Noreen would probably think that most of the rest of our story was boring, too. It is a story of lots of long walks in the Lake District, the Pennines, the Downs, the Wolds, the Cairngorms, the Trossachs, and across Europe. We were never fond of night-clubs, when we go out it's to small pubs, or the cinema or the occasional gig (but I don't suppose that she'd be impressed by the Kathryn Tickell Band, either). We've never been party people.
There is, however, part of our story which is not boring. There is the big secret, the one I can't tell anyone, not even Mum and Dad. I daydream about telling Noreen the truth.
'Dennis's job is well paid because it's dangerous, he's an Auror.'
'They are part of the Ministry for Magic, they investigate crimes committed using Dark Magic, they catch Dark Wizards, and witches.'
'Don't be ridiculous.'
'He's a wizard, his brother was a wizard, too.

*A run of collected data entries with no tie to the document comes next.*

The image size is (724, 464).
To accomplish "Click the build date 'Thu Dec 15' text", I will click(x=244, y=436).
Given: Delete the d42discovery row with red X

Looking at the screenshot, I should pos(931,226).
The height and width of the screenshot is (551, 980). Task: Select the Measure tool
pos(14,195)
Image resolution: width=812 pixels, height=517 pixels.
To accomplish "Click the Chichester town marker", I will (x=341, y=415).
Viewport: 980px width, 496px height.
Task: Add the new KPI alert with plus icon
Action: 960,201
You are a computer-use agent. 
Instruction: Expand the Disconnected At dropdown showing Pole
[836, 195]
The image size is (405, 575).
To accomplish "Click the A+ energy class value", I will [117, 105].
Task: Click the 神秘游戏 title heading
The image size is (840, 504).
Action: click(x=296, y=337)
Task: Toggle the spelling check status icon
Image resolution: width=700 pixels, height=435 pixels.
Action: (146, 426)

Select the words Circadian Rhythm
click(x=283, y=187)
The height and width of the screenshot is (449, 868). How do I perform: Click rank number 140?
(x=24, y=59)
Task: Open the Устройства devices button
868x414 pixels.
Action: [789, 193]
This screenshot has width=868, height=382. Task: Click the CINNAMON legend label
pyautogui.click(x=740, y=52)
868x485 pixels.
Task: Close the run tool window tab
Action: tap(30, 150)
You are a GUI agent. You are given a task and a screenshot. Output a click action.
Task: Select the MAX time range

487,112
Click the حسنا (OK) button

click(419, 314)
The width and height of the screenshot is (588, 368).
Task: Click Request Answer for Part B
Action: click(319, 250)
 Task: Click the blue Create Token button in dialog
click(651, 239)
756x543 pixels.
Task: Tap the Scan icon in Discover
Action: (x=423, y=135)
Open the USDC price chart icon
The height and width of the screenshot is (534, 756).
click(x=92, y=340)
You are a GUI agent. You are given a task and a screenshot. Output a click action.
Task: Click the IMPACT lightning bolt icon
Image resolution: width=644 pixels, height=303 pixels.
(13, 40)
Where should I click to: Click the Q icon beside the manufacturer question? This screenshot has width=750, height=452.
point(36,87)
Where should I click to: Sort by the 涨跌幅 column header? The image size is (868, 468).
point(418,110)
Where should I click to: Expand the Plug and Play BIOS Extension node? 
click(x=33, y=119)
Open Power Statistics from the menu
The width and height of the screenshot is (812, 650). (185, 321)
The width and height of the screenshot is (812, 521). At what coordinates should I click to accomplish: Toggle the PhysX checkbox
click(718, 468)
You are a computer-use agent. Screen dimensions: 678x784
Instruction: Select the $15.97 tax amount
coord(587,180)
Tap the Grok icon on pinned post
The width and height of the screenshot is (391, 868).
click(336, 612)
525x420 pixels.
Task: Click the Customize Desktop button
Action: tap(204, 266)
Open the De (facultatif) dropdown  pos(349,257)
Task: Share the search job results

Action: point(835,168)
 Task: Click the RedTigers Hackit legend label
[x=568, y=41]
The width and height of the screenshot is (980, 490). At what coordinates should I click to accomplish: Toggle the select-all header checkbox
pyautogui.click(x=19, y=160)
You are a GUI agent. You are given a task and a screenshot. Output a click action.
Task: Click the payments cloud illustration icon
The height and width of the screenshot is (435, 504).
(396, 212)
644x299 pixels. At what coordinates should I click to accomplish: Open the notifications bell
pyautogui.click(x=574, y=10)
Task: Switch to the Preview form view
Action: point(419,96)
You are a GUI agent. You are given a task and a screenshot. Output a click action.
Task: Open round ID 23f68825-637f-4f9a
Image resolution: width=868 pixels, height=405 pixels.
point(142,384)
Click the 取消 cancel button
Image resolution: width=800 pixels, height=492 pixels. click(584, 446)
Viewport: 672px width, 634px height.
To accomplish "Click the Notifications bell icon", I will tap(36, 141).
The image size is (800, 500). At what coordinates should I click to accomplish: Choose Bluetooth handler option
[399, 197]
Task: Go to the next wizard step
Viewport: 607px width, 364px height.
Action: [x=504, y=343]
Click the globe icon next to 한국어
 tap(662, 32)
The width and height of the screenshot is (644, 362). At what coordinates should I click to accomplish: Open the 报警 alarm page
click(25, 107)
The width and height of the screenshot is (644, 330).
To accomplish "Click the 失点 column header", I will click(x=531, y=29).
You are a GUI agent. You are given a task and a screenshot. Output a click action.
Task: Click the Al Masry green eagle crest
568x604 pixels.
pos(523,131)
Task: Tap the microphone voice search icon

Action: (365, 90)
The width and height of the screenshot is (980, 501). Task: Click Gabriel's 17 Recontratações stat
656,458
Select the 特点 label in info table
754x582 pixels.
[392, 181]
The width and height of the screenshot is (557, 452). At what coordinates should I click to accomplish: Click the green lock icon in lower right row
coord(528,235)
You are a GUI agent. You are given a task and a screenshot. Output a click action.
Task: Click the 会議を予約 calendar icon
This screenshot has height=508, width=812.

Remember that I told you Colin died in a fire at his school? He didn't; he died fighting a battle, a battle no one outside the Wizarding world can know about.'
As I daydream I realise that the "nonsense" response is the most sensible one. I had hysterics; but then, Dennis didn't so much tell me, as show me. That was the day he proposed. It wasn't a down-on-one-knee romantic proposal. It was more complicated than that.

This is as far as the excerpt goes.